Action item: Reply with every entry, repeated exactly as given.

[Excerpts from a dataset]
━━━━━━━━

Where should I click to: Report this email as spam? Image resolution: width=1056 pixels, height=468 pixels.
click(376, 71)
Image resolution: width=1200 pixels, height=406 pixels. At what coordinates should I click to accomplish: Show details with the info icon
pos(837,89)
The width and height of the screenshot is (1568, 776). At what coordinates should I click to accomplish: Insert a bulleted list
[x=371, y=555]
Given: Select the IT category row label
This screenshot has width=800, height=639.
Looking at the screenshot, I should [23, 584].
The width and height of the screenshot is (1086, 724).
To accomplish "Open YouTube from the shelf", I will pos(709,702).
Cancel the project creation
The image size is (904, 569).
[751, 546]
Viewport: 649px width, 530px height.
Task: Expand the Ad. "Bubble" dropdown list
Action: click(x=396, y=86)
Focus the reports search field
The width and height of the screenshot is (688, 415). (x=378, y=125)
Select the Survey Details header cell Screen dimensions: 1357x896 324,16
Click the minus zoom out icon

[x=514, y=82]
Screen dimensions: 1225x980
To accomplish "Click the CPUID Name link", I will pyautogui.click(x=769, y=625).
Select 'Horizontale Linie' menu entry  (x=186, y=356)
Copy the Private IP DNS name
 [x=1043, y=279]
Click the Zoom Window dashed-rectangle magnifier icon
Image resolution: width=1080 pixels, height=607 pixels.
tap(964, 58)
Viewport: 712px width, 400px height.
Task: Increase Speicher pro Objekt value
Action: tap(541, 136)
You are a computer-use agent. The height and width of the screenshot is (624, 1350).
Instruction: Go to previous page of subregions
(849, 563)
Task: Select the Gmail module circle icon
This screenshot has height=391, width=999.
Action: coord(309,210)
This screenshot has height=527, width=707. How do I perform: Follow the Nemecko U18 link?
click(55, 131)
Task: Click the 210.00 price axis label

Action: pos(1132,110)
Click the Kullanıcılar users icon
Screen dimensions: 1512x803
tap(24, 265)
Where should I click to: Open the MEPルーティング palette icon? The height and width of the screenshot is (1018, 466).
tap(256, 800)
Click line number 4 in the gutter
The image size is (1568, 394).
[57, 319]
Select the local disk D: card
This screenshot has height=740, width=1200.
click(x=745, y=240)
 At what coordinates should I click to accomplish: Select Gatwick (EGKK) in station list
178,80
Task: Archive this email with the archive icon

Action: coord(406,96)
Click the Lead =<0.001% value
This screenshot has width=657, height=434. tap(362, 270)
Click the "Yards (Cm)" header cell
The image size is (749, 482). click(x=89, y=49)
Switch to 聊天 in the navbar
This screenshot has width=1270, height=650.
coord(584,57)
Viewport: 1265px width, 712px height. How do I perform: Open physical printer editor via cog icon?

━━━━━━━━

Answer area:
Where should I click to: Report this email as spam? Image resolution: width=1056 pixels, height=468 pixels.
click(376, 71)
Image resolution: width=1200 pixels, height=406 pixels. At what coordinates should I click to accomplish: Show details with the info icon
pos(837,89)
The width and height of the screenshot is (1568, 776). At what coordinates should I click to accomplish: Insert a bulleted list
[x=371, y=555]
Given: Select the IT category row label
This screenshot has width=800, height=639.
Looking at the screenshot, I should [23, 584].
The width and height of the screenshot is (1086, 724).
To accomplish "Open YouTube from the shelf", I will pos(709,702).
Cancel the project creation
The image size is (904, 569).
[751, 546]
Viewport: 649px width, 530px height.
Task: Expand the Ad. "Bubble" dropdown list
Action: click(x=396, y=86)
Focus the reports search field
The width and height of the screenshot is (688, 415). (x=378, y=125)
Select the Survey Details header cell Screen dimensions: 1357x896 324,16
Click the minus zoom out icon

[x=514, y=82]
Screen dimensions: 1225x980
To accomplish "Click the CPUID Name link", I will pyautogui.click(x=769, y=625).
Select 'Horizontale Linie' menu entry  (x=186, y=356)
Copy the Private IP DNS name
 [x=1043, y=279]
Click the Zoom Window dashed-rectangle magnifier icon
Image resolution: width=1080 pixels, height=607 pixels.
tap(964, 58)
Viewport: 712px width, 400px height.
Task: Increase Speicher pro Objekt value
Action: tap(541, 136)
You are a computer-use agent. The height and width of the screenshot is (624, 1350).
Instruction: Go to previous page of subregions
(849, 563)
Task: Select the Gmail module circle icon
This screenshot has height=391, width=999.
Action: coord(309,210)
This screenshot has height=527, width=707. How do I perform: Follow the Nemecko U18 link?
click(55, 131)
Task: Click the 210.00 price axis label

Action: pos(1132,110)
Click the Kullanıcılar users icon
Screen dimensions: 1512x803
tap(24, 265)
Where should I click to: Open the MEPルーティング palette icon? The height and width of the screenshot is (1018, 466).
tap(256, 800)
Click line number 4 in the gutter
The image size is (1568, 394).
[57, 319]
Select the local disk D: card
This screenshot has height=740, width=1200.
click(x=745, y=240)
 At what coordinates should I click to accomplish: Select Gatwick (EGKK) in station list
178,80
Task: Archive this email with the archive icon

Action: coord(406,96)
Click the Lead =<0.001% value
This screenshot has width=657, height=434. tap(362, 270)
Click the "Yards (Cm)" header cell
The image size is (749, 482). click(x=89, y=49)
Switch to 聊天 in the navbar
This screenshot has width=1270, height=650.
coord(584,57)
Viewport: 1265px width, 712px height. How do I perform: Open physical printer editor via cog icon?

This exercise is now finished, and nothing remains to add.